Paulo Bilynskyj (PL-SP) foi além e acabou acusado de agredir o jornalista Guga Noblat, além de travar a Comissão de Direitos Humanos — porque, claro, nada mais “cristão” do que impedir que direitos sejam debatidos. Já Marcel van Hattem (Novo-RS) resolveu experimentar o gostinho do poder, sentando-se na cadeira da presidência.
A lista da vergonha segue com Sóstentes Cavalcante (PL-RJ), Nikolas Ferreira (PL-MG), Zucco (PL-RS), Allan Garcês (PL-TO), Caroline de Toni (PL-SC), Marco Feliciano (PL-SP), Bia Kicis (PL-DF), Domingos Sávio (PL-MG) e Carlos Jordy (PL-RJ). Uma verdadeira tropa de choque contra o bom senso.
A única governista citada é Camila Jara (PT-MS), acusada de empurrar Nikolas Ferreira — ato que, convenhamos, não deve ter chocado muita gente.
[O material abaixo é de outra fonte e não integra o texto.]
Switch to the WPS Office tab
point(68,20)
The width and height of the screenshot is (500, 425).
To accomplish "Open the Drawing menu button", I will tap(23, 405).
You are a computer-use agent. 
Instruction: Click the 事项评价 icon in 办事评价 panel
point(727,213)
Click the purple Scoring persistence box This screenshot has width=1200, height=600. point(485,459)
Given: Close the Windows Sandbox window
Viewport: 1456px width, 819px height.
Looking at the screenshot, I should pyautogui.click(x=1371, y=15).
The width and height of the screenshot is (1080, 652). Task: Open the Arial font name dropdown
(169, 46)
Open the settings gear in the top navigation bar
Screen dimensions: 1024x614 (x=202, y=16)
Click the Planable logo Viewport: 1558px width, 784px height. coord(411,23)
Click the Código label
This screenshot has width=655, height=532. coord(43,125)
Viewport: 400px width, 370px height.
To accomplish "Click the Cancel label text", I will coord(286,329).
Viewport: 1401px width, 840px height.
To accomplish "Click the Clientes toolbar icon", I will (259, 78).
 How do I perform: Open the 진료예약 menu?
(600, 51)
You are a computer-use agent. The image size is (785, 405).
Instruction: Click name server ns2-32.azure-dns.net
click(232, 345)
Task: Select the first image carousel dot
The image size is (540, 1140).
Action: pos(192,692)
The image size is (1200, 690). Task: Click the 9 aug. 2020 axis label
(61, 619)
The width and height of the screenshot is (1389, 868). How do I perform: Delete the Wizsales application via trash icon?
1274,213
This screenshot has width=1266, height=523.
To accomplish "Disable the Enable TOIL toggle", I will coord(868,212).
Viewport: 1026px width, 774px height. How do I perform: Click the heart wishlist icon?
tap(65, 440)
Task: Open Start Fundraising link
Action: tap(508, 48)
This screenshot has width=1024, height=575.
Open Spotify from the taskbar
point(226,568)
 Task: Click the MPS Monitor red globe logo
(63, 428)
As imagens serão analisadas pela Corregedoria e, depois, os processos seguem para o Conselho de Ética. Até lá, o episódio deixa registrado que, para certos “patriotas”, quando o voto não dá o resultado esperado, a solução é simples: transformar o Congresso num palanque de comício golpista.